At the time, I was on assignment for Voice of America, a US government news agency, governed by the Broadcasting Board of Governors, and meant to provide, per its charter, “an accurate, objective and comprehensive” news source in countries that otherwise would not have it.

I worked as a senior adviser for the Iran service, and as such had advised that Voice of America expose Iran’s massive financial and military support of the Assad regime. My team included freelance Iranian-Kurdish journalist, Ali Javanmardi, Iranian cameraman, Afshin Nariman, and a Syrian minder named Montasser Sino.

I met my Arabic language counterpart, Bashar Fahmi, at the cemetery in Ezaz that same day. Bashar had the type of infectious smile that made you forget for an instance that you were in a war zone. He had immediately joked about his first name when we met, and I had instantly warmed up to him.

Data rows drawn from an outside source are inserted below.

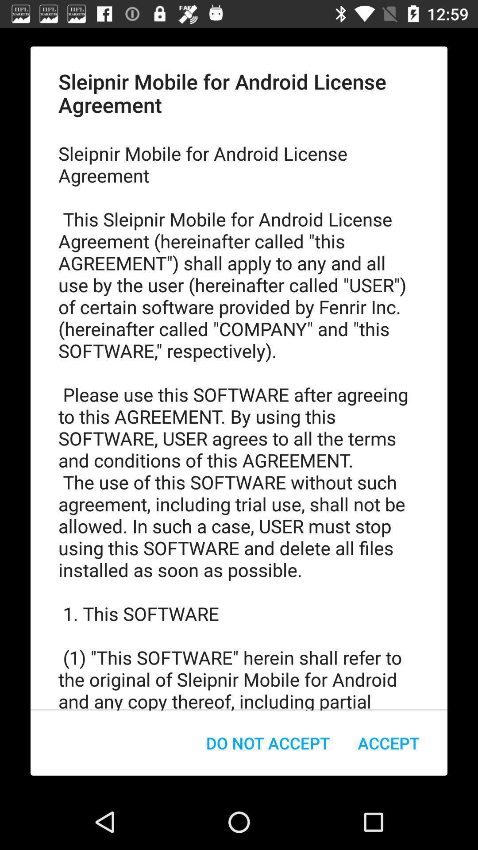  Describe the element at coordinates (267, 743) in the screenshot. I see `icon to the left of the accept` at that location.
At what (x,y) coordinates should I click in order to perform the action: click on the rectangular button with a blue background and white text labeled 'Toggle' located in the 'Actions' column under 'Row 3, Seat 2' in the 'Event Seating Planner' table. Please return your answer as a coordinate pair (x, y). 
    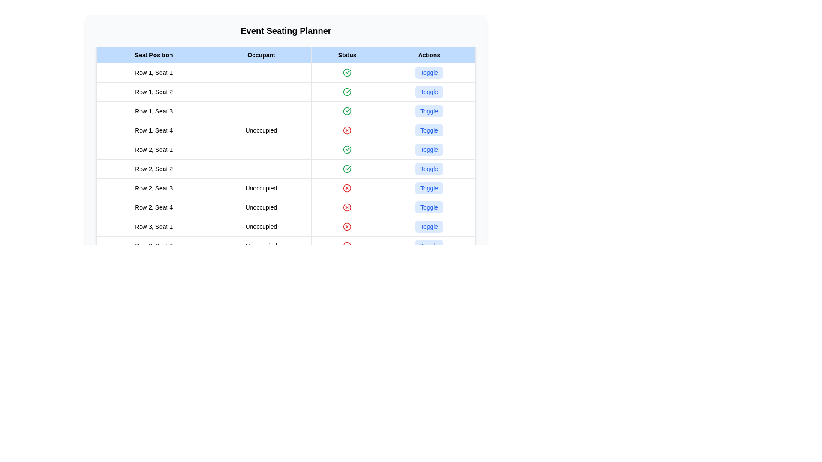
    Looking at the image, I should click on (429, 246).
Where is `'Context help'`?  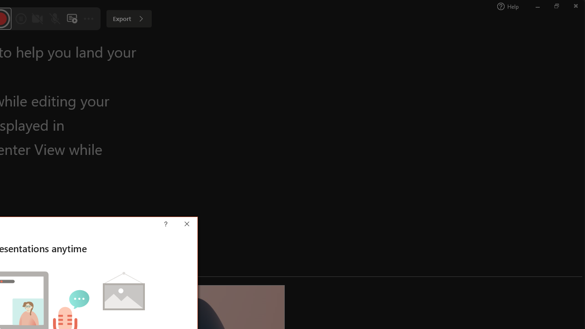
'Context help' is located at coordinates (179, 225).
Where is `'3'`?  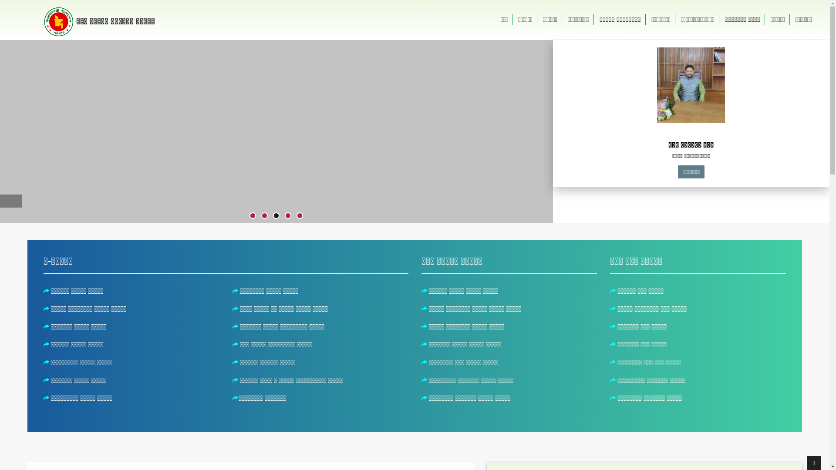 '3' is located at coordinates (276, 215).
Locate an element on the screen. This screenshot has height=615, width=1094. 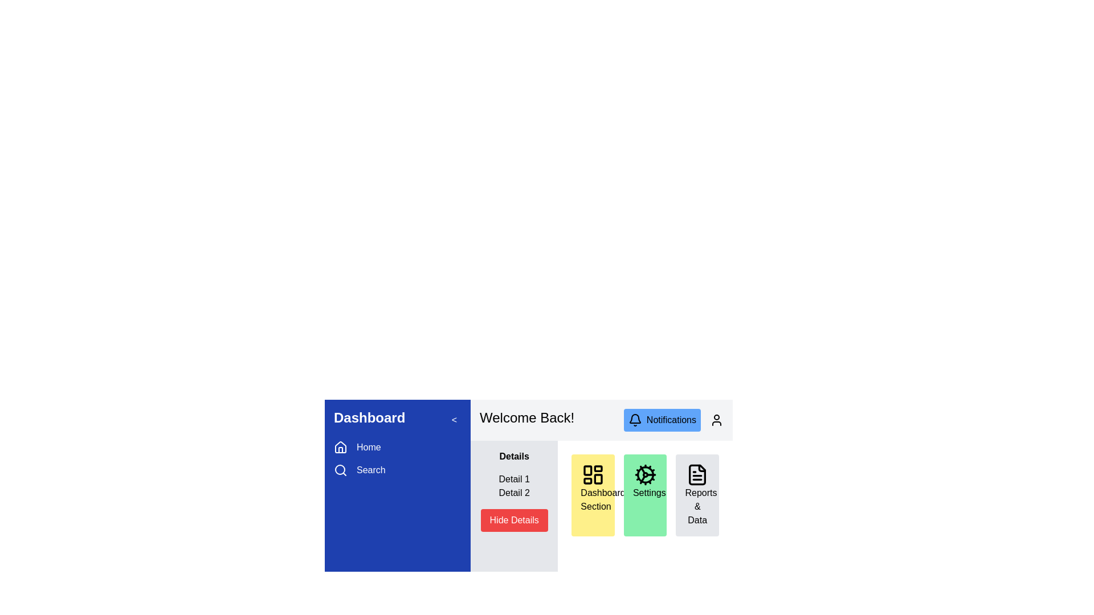
the 'Search' text label in the sidebar, which is displayed in white color on a blue background, to potentially reveal additional options is located at coordinates (371, 470).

Although we had only known each other for hours, you develop a strong bond when you walk through a war zone with another person.

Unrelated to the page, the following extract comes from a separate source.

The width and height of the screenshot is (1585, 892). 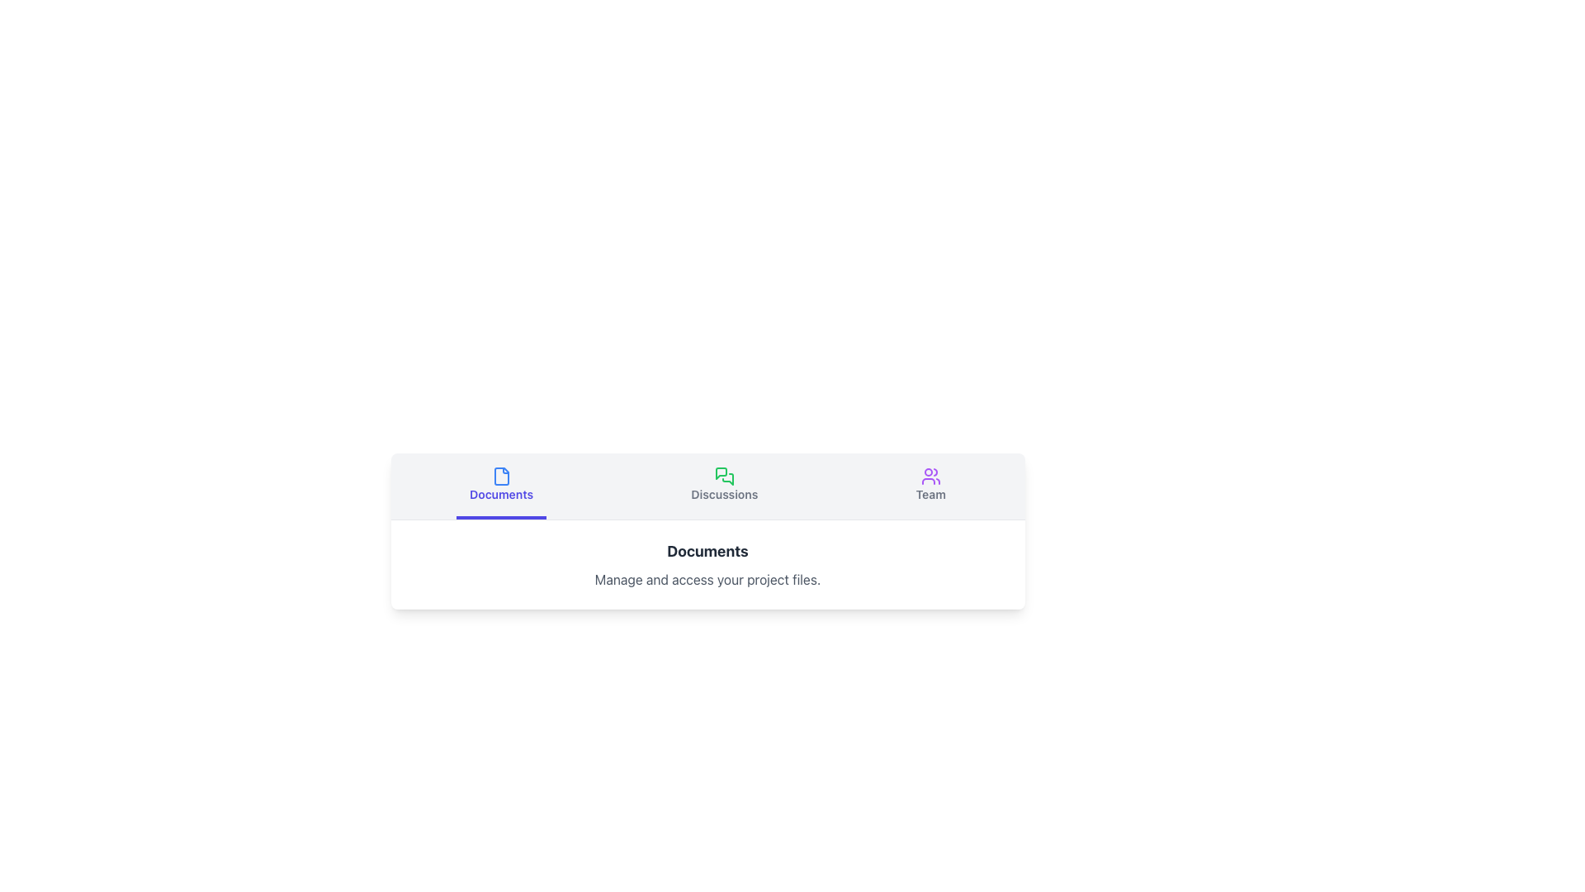 What do you see at coordinates (500, 485) in the screenshot?
I see `the navigational button on the leftmost side of the navigation bar` at bounding box center [500, 485].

Bashar and his Turkish cameraman, Cuneyt Unal, were working for the Arabic language news organization Al Hurra, which also reported to the Broadcasting Board of Governors. They needed transportation into Aleppo, and we had agreed to share our van with them. That left no room for Mika and her team of three.

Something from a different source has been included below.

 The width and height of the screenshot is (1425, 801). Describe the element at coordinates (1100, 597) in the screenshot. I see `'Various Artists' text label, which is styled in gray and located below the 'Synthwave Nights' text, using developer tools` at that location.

At the border, Mika’s partner, Sato, walked over to me, introduced himself politely, and asked me if there was room in the van heading to Aleppo the next day. I told him there wasn’t but that it could change. Afshin and Montasser were unwilling to go back in given that we missed a near ambush earlier in the day.

Ali was off in the distance speaking quietly to one of the FSA members who had provided us with the van and the driver.

I knew if I pushed, he would go back inside with me.

But when he walked back over to me, his face had a look of notable concern. “They know you are here,” said Ali. By “they,” he meant the Iranian forces aiding the Assad regime.

“They know your name. And they have orders to shoot to kill you.” An informant on the Assad side had relayed the message that we should leave Syria and Turkey immediately, Ali said.

“We are going to be ambushed,” Ali said, hoping to jar one cautious cell in my head. “But, if you want to go in, I will go in with you.”

“We were so close,” I started to argue.

But even as the words came out of my mouth, I knew we had to go back. Ali was the father of two beautiful little girls. How could I ever live with myself if something were to happen to Ali? The eyes of the young girl in the cemetery hovered inside my head.

I succumbed, tears pouring down my face embarrassingly. I wasn’t afraid of dying. I was more afraid of living with myself after this experience. How could we just leave all these children behind?

I walked over to Mika’s partner to tell him he could take the van and driver.

He nodded excitedly, while I recounted the story that he risked being ambushed. He was unimpressed. I could tell that nothing I was going to say could stop him or Mika.

I went back to the media room to say goodbye to Bashar.

Determined to go

Bashar, like Mika, was determined to go back into Syria. We exchanged numbers and emails and he promised to connect with me once he made it back out to safety.

As I came out of the media room I saw Mika and Sato talking to each other and unloading their gear from the cab they had just rode up in.

I silently saluted Mika for her courage, and I turned and walked toward Turkey.

The van carrying Mika was attacked the next day, by troops who surrounded them. Sato told Reuters later, “We saw a group of people in camouflage fatigues coming toward us. They appeared to be government soldiers. They started random shooting. They were just 20, 30 meters away or even closer,” said Sato.

Mika died at a nearby hospital after suffering a gunshot wound to the neck. Bashar, also wounded, according to reports, and taken hostage by Assad’s military, has not been heard from since.

His cameraman Cuneyt was also captured by Assad’s forces, but later released into Turkish custody.

Few people are willing to put themselves in unimaginable danger for others in need. Mika was one of the those extraordinary journalists, an unsung hero of our time, willing to pay the ultimate price for justice to prevail.

We must remember, and honor, her sacrifice.